WHAT NEEDS TO BE DONE -
Copy the material from its first line through the line that contains "Action: [x=108, y=413]", switching "dropdown" to "menu" and changing nothing else. Omit the pictures.
## Start INFORMATION SUPPLIED
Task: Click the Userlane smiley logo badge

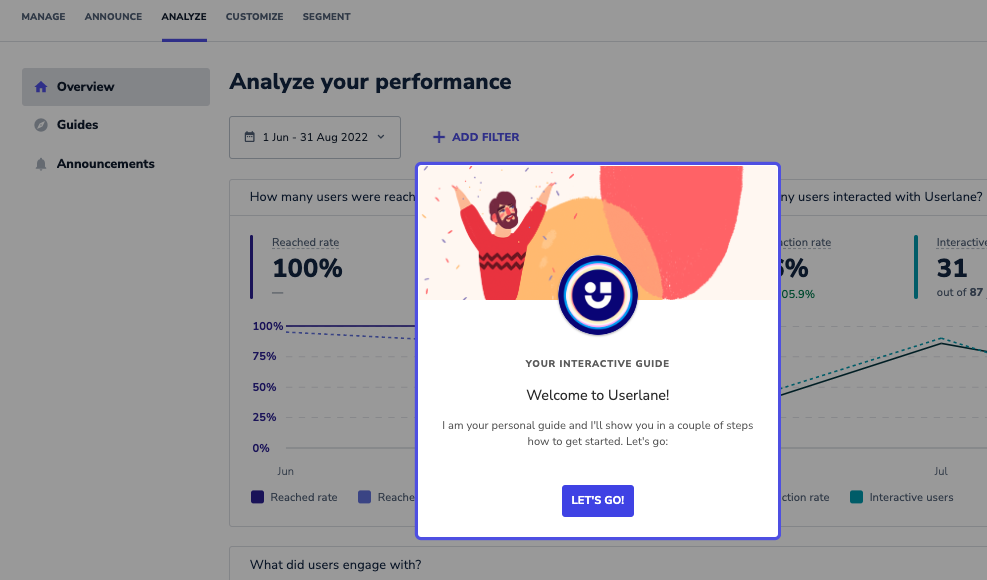Action: [597, 295]
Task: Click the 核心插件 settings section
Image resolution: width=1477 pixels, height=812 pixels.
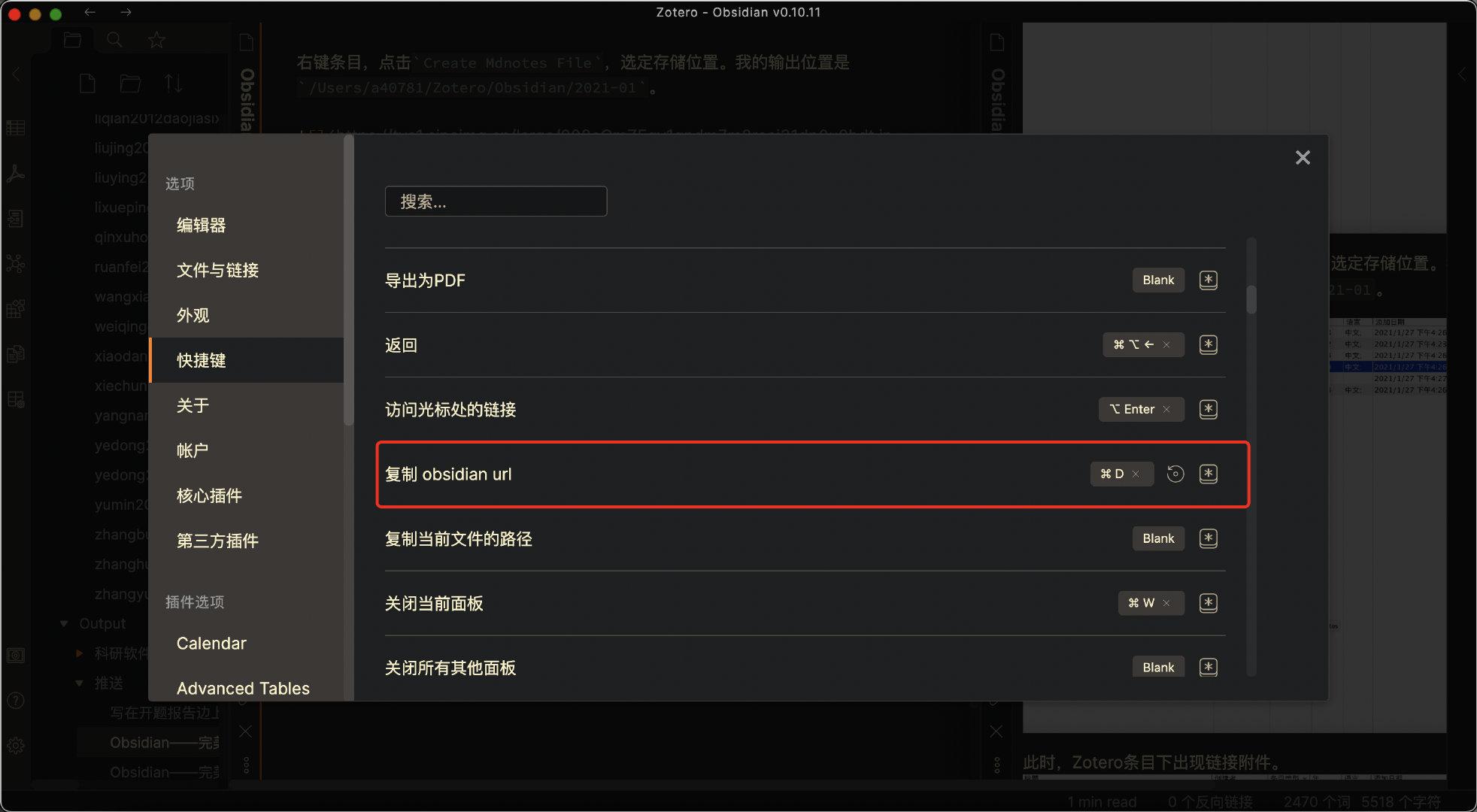Action: pyautogui.click(x=210, y=495)
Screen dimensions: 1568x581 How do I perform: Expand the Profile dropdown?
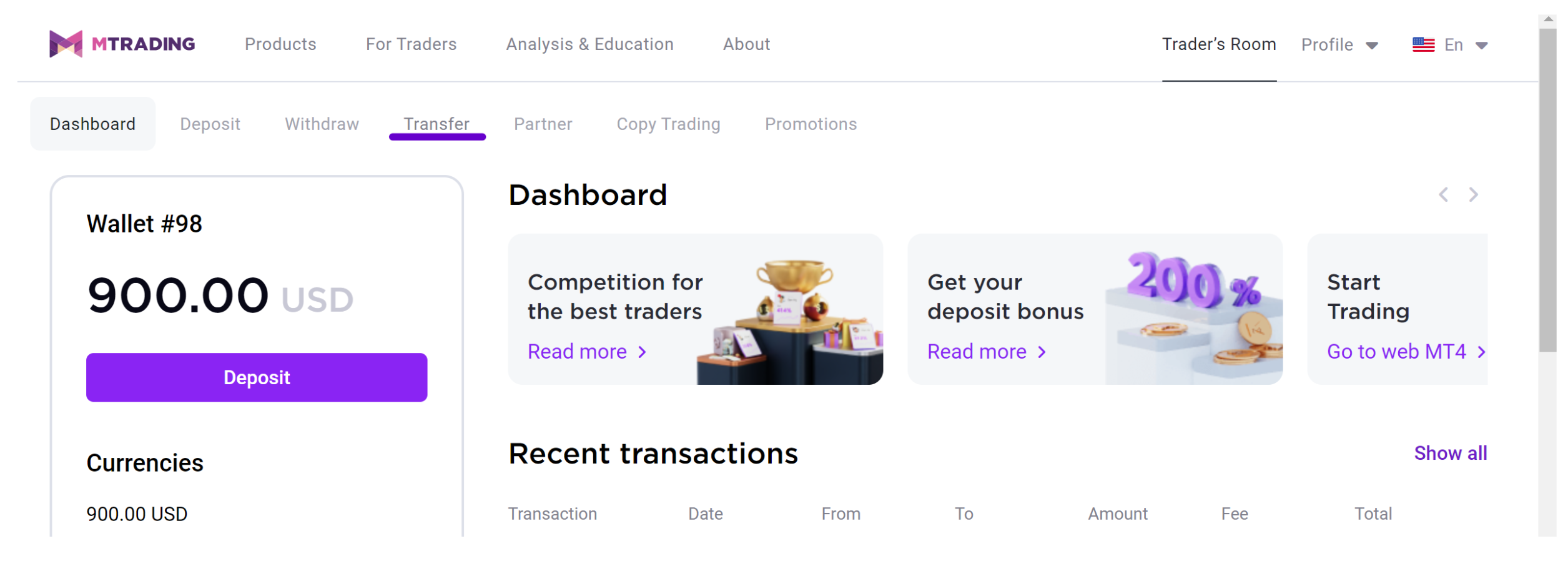(1339, 45)
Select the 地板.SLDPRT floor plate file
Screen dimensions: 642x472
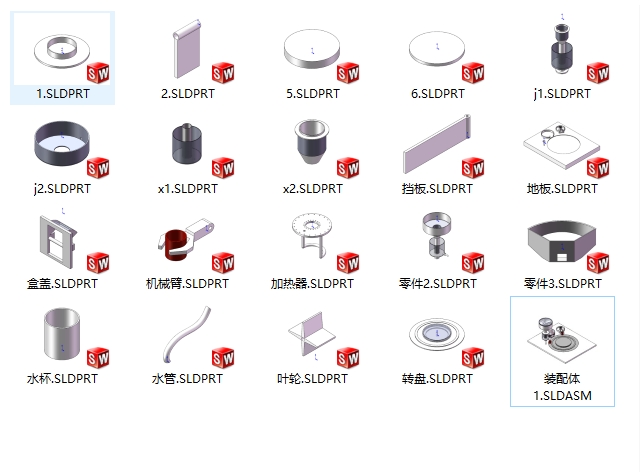tap(562, 153)
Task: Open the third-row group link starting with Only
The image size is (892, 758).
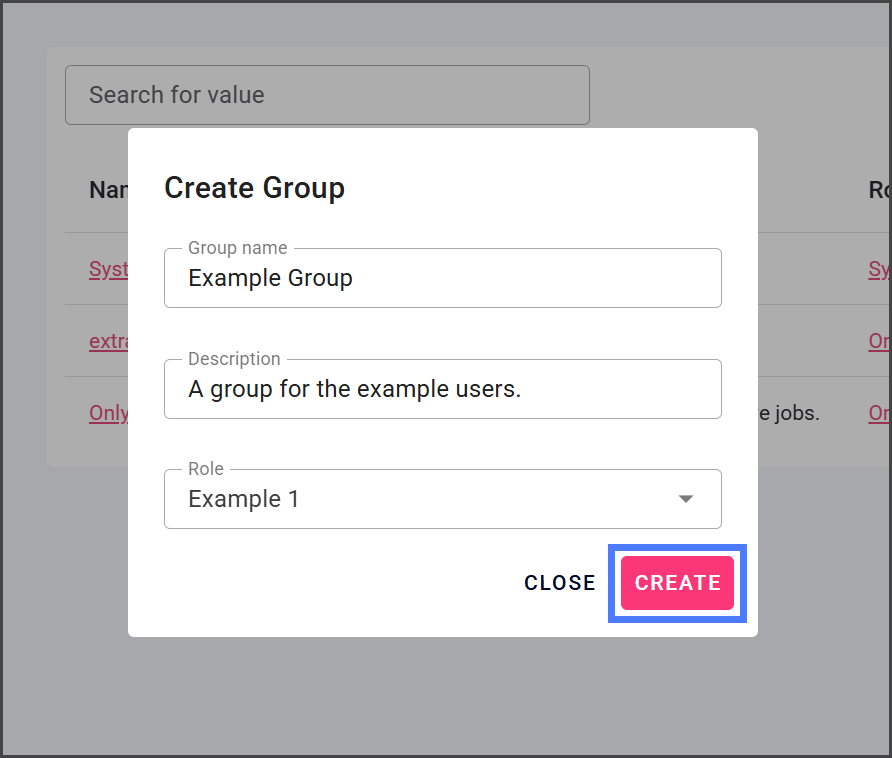Action: [x=108, y=413]
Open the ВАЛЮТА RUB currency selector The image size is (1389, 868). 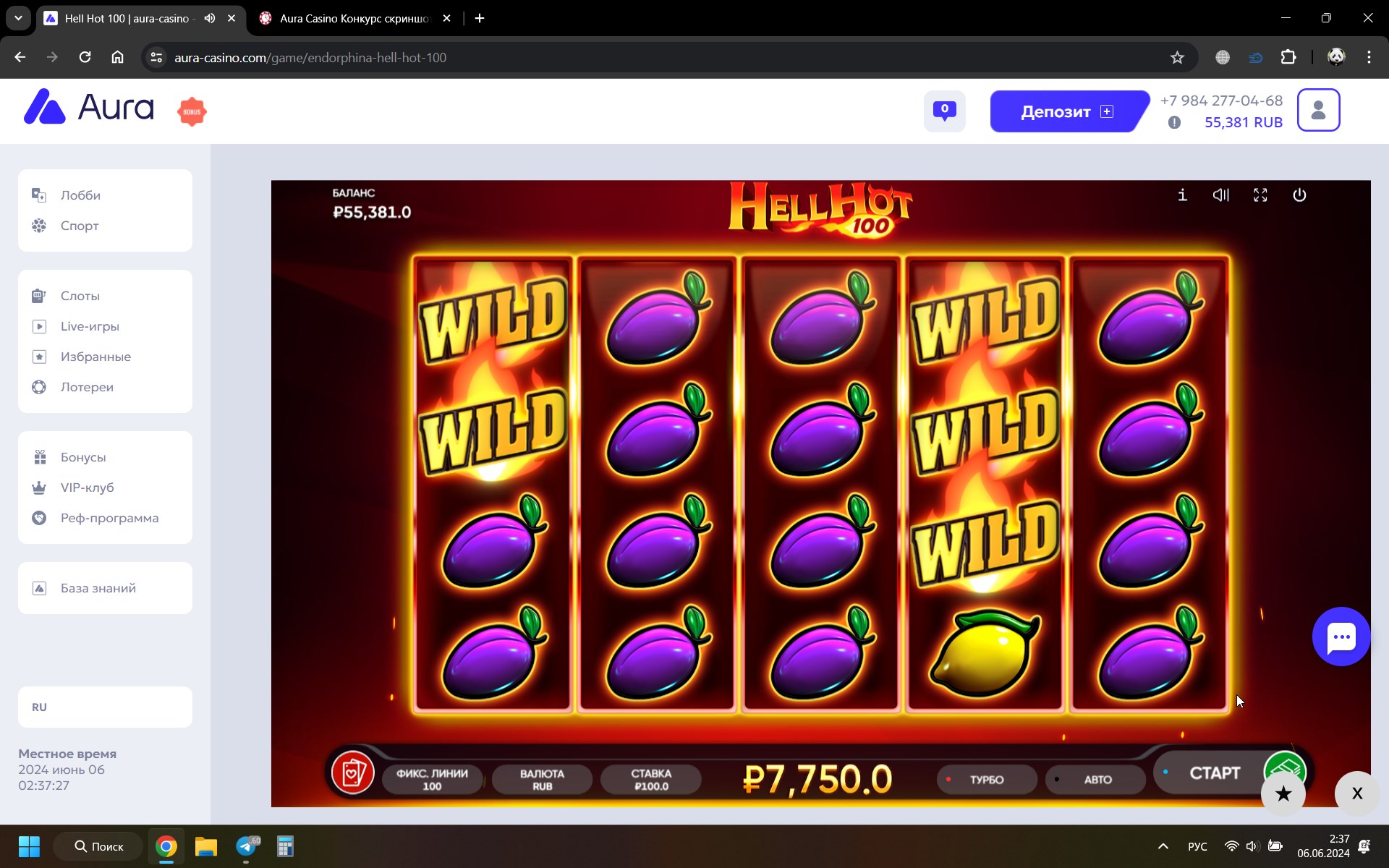tap(542, 780)
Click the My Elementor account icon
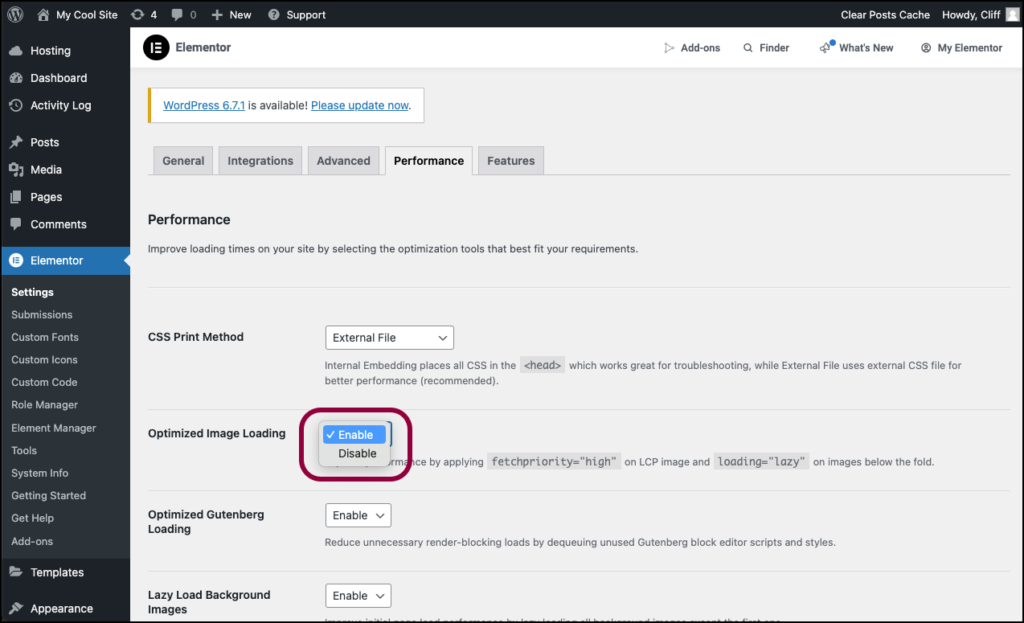 (x=925, y=47)
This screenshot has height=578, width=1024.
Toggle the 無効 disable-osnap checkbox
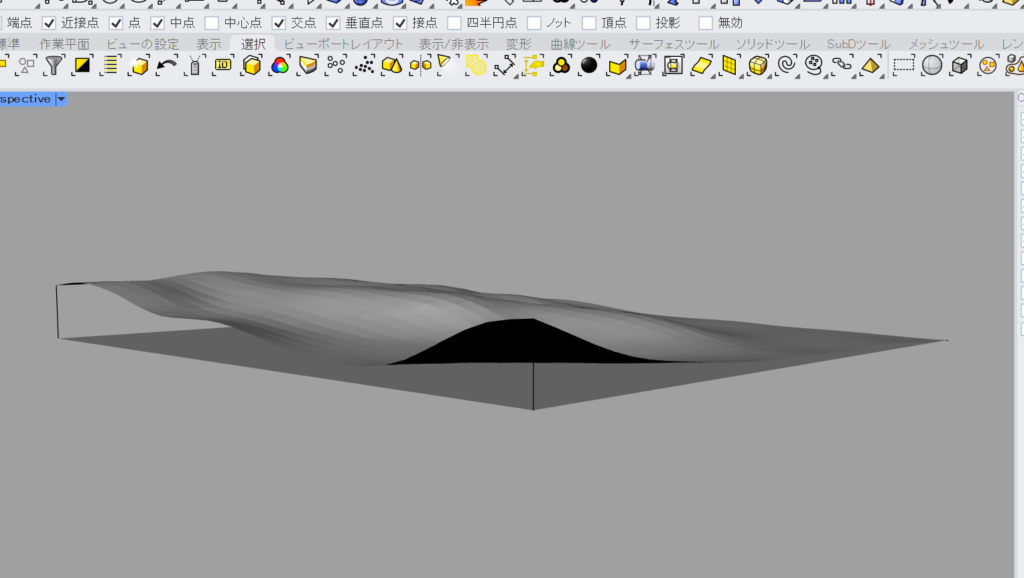point(706,22)
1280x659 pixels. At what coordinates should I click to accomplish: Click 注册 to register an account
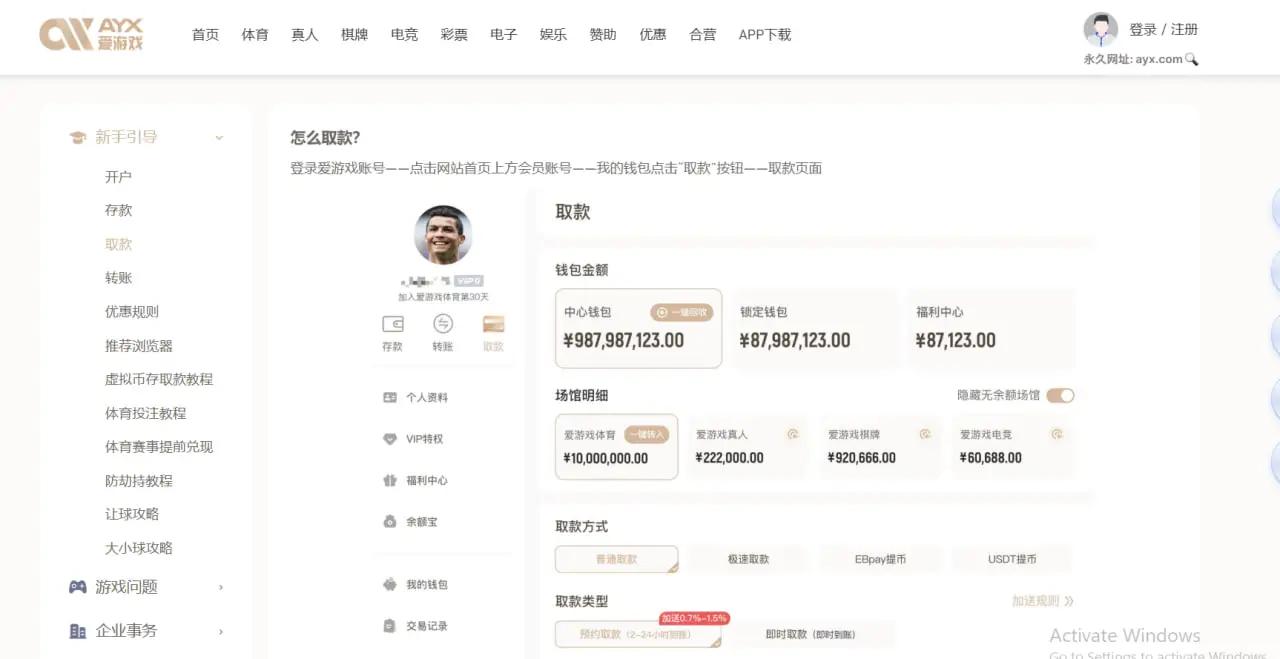click(x=1185, y=29)
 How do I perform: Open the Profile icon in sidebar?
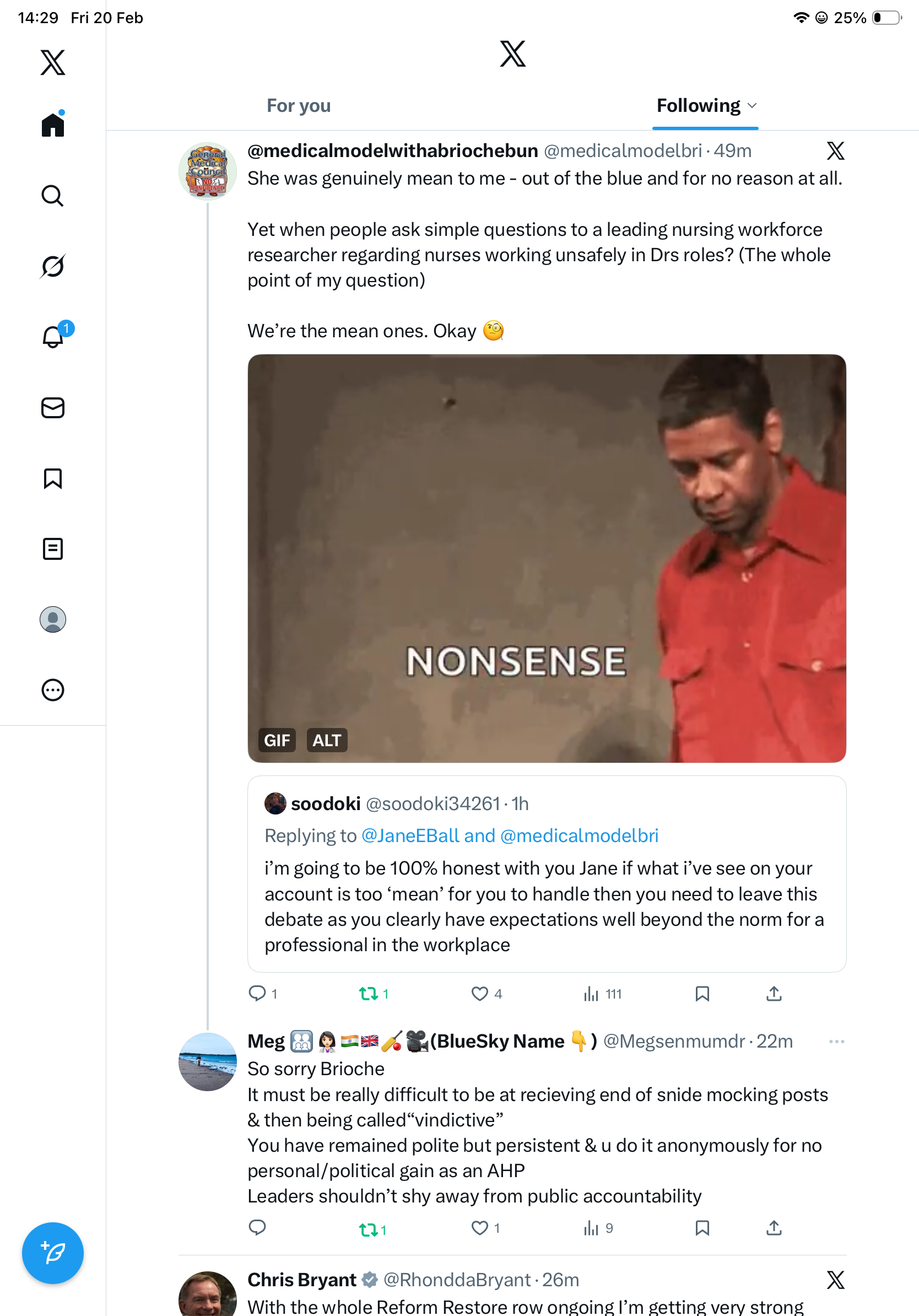(53, 619)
## End INFORMATION SUPPLIED
RESULT OF THE EXERCISE -
Task: Click the Userlane smiley logo badge

Action: [597, 295]
Task: Click the 核心插件 settings section
Image resolution: width=1477 pixels, height=812 pixels.
Action: pyautogui.click(x=210, y=495)
Screen dimensions: 1568x581 How do I perform: Expand the Profile menu?
(1339, 45)
Select the 地板.SLDPRT floor plate file
Screen dimensions: 642x472
tap(562, 153)
Task: Open the third-row group link starting with Only
The image size is (892, 758).
Action: [x=108, y=413]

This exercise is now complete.